Girl #1: If I was wearing a bikini right now, that’d be hot.
Girl #2: If I had a penis in me right now, that’d be hotter.

–Roseland Ballroom

Overheard by: gunstunna

Cashier #1, holding black deflated balloon‐thing: Dis thing don’t work, I been blowin’ it, but it don’t blow.
Cashier #2: It ain’t blow? You try to poke it? Wha’ happen when you pokin it ?
Cashier #1: I just been tryin’ to stick it in, and it ain’t work.

–Duane Ready

Overheard by: I Love Duane Reed

Girl #1: You said you wanted to castrate him…
Girl #2, interrupting: And force‐feed him his own dick. Yeah. I?m beyond that point now. I still want to castrate him, but I?ll just throw it away.

–Columbia University

Hipster girl: I haven’t seen any of your Facebook pictures, and I’ve been your friend for like a year!
Hipster boy: Really? You should.
Hipster girl: I’m checking them right now.
Hipster boy: Let me warn you, though — there are a lot of pictures of my penis on there.
Hipster girl: Oh, I’m used to that.

–Apple Store, 5th Ave

13‐year‐old skateboarder to friends: Suck my dick!
Friend #1: I like you, you’re my friend, and I’ll invite you to my birthday party, but I won’t suck your dick.
Friend #2: You provoke me with your boner.

–A Train

Overheard by: devon

Guy #1: His schlong was so long!
Guy #2: Did you get HIV?
Guy #1: No, I tested myself. You stick the thing in your butt for, like, five minutes like a thermometer. It feels so good.

–Washington Square Park

Black dude, yelling: I suck dick! I suck dick! I suck dick!
Brassy white chick walking past: Whatta you want, a medal? I suck dick too.

–Christopher & Bleecker

Girl #1: Oh my god, I need something cold and sweet in my mouth, like, now!

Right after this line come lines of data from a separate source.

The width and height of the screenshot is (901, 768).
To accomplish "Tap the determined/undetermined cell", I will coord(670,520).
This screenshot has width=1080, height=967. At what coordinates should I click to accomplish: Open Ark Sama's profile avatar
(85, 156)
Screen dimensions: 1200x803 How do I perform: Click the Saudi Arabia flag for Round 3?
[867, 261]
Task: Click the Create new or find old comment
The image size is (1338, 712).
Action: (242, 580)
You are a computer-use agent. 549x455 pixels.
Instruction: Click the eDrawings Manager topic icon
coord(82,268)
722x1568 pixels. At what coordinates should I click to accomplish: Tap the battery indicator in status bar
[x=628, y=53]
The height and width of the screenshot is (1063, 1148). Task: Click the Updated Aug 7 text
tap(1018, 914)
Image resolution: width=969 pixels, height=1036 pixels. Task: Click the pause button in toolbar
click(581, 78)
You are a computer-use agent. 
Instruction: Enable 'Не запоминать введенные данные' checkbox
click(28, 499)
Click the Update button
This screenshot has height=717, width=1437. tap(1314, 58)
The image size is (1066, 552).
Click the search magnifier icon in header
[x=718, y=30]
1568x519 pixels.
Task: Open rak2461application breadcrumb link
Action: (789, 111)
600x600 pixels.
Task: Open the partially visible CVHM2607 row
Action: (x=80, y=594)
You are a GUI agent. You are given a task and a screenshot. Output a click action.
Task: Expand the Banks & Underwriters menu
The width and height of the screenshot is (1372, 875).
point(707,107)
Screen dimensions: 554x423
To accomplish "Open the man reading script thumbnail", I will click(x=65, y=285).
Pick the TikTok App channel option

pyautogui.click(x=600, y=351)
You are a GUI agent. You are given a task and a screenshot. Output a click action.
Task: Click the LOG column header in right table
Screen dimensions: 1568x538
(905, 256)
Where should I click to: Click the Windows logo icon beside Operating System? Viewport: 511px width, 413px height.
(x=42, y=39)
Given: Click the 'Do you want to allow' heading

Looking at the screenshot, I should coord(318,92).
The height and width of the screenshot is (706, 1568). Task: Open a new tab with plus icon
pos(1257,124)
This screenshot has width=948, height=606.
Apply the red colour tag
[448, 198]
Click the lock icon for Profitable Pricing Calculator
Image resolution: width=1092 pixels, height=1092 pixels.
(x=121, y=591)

Like, a frozen sugared penis!
Girl #2: Oooh! With Splenda on it?!
Girl #1: Oh, no! I so do not eat that. Splenda is tested on animals!

–MacDougal St

Overheard by: SarahC

20‐something girl singing: Put your cock and balls in my mouth… La‐la‐la.
Boyfriend: What?
20‐something girl: I just think it would be fun.

–66th & 3rd

Overheard by: I wish

Cabbie: So, uh, you hear about the double team? The, uh, Democrats?
Passenger: Oh, so Democrats got the Senate, too?
Cabbie: Yes! It’s like a twelve‐inch penis!